Given data:
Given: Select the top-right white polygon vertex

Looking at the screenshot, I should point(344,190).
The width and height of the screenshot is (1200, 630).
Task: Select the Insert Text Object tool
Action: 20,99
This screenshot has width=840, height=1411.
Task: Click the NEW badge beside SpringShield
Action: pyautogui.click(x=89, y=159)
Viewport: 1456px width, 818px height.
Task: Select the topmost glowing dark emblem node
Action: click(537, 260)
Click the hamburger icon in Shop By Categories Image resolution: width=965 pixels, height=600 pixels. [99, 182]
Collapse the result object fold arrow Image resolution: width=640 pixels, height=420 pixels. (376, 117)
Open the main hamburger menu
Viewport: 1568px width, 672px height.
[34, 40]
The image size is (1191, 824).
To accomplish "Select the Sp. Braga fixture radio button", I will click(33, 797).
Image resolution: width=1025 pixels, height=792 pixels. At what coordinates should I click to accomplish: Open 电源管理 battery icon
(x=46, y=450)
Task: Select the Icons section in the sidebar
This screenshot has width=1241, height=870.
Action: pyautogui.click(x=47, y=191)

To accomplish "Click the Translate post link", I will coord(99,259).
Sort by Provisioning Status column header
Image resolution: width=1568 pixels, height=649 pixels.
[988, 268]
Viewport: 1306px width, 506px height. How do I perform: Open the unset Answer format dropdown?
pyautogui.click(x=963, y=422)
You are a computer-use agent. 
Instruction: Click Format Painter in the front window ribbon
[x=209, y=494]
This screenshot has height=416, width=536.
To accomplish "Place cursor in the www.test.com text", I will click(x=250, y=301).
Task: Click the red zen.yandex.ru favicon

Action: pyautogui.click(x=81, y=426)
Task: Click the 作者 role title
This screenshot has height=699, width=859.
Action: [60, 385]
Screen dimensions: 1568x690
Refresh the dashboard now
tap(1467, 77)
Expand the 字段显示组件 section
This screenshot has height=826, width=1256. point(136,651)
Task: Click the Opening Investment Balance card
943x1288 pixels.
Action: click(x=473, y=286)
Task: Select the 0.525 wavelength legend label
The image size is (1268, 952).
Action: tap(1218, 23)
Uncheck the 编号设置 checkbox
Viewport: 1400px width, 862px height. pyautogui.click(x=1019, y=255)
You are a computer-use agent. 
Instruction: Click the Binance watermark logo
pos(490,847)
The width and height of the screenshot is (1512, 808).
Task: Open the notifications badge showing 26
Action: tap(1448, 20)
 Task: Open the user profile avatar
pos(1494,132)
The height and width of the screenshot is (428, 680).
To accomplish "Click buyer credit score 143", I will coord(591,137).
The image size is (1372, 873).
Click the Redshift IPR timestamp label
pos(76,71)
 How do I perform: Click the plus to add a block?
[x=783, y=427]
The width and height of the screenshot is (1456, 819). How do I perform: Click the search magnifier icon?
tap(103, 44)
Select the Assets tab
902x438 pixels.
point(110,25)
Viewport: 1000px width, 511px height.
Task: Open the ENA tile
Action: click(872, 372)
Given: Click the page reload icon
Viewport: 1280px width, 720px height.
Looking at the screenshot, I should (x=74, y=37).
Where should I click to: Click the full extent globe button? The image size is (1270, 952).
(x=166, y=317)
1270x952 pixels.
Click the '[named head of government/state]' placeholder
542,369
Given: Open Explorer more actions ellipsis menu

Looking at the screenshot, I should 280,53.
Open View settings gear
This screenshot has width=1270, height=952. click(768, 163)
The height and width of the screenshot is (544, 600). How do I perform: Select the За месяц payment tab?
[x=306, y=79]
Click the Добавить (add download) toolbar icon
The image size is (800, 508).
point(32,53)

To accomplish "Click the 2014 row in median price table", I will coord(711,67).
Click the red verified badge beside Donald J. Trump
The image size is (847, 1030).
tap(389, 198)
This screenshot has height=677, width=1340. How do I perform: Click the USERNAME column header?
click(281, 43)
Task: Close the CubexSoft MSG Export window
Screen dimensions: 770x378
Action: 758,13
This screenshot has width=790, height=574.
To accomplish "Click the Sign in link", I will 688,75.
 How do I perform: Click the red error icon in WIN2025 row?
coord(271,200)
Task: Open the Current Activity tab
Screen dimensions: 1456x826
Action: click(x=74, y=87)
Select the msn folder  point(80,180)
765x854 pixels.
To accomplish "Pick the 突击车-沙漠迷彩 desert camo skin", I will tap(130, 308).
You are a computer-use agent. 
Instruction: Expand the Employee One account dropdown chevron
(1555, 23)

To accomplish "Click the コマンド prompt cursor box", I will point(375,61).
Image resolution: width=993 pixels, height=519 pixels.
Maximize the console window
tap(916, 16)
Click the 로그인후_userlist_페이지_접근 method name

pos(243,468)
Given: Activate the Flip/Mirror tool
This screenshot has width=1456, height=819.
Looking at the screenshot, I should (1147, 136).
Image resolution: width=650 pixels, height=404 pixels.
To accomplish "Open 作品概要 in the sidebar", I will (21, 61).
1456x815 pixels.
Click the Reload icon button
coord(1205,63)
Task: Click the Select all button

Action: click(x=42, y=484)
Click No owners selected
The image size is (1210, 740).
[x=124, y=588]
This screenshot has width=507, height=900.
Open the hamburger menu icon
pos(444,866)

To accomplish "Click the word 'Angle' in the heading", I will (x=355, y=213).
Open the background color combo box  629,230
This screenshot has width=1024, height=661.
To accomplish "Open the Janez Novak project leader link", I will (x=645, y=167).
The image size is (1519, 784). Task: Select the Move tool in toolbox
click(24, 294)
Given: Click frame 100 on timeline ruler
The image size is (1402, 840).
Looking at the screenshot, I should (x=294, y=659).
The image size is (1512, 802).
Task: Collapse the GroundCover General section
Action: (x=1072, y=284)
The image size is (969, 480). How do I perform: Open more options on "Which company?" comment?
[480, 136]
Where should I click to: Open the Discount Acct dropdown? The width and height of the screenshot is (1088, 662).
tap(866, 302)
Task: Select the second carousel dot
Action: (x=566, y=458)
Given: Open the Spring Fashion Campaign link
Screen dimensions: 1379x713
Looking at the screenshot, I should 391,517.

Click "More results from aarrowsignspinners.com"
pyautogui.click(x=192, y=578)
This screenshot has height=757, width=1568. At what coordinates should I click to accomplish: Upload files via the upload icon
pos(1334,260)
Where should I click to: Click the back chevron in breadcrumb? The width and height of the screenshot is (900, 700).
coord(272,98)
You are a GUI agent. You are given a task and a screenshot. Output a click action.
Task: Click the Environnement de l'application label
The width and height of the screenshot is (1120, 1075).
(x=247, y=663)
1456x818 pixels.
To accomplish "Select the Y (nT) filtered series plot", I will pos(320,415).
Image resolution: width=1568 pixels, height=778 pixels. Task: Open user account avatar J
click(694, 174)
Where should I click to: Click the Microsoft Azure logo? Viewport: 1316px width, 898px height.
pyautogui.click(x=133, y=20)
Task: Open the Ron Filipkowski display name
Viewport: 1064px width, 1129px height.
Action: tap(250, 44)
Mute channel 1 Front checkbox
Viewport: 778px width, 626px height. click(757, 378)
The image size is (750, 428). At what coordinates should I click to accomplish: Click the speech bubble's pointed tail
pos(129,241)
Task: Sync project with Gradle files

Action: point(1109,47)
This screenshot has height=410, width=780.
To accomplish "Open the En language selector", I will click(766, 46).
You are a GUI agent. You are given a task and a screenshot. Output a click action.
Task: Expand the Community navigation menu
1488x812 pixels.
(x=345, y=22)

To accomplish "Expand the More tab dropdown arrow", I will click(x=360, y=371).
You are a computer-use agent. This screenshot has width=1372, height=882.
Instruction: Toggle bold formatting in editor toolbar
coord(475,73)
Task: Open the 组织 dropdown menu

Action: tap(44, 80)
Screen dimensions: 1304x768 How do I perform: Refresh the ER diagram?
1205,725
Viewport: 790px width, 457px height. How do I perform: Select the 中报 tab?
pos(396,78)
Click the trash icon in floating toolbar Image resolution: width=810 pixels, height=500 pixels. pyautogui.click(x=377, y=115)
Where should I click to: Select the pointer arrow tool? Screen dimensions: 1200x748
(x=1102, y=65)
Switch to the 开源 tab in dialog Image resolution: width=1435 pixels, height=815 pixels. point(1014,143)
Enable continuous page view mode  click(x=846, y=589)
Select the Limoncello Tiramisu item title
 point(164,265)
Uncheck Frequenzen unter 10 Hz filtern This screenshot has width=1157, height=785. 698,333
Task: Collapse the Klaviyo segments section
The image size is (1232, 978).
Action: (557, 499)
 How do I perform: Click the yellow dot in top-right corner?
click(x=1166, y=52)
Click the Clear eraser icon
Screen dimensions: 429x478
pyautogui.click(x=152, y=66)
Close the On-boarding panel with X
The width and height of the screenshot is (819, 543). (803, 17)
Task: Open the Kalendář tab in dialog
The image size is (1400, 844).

Directions:
Convert the lines from the line with "Task: Open the 组织 dropdown menu" through the end of the lines into a numbered list, leaving out blank lines.

Task result:
1. Task: Open the 组织 dropdown menu
2. Action: tap(44, 80)
3. Screen dimensions: 1304x768 How do I perform: Refresh the ER diagram?
4. 1205,725
5. Viewport: 790px width, 457px height. How do I perform: Select the 中报 tab?
6. pos(396,78)
7. Click the trash icon in floating toolbar Image resolution: width=810 pixels, height=500 pixels. pyautogui.click(x=377, y=115)
8. Where should I click to: Select the pointer arrow tool? Screen dimensions: 1200x748
9. (x=1102, y=65)
10. Switch to the 开源 tab in dialog Image resolution: width=1435 pixels, height=815 pixels. point(1014,143)
11. Enable continuous page view mode  click(x=846, y=589)
12. Select the Limoncello Tiramisu item title
13.  point(164,265)
14. Uncheck Frequenzen unter 10 Hz filtern This screenshot has width=1157, height=785. 698,333
15. Task: Collapse the Klaviyo segments section
16. The image size is (1232, 978).
17. Action: (557, 499)
18.  How do I perform: Click the yellow dot in top-right corner?
19. click(x=1166, y=52)
20. Click the Clear eraser icon
21. Screen dimensions: 429x478
22. pyautogui.click(x=152, y=66)
23. Close the On-boarding panel with X
24. The width and height of the screenshot is (819, 543). (803, 17)
25. Task: Open the Kalendář tab in dialog
26. The image size is (1400, 844).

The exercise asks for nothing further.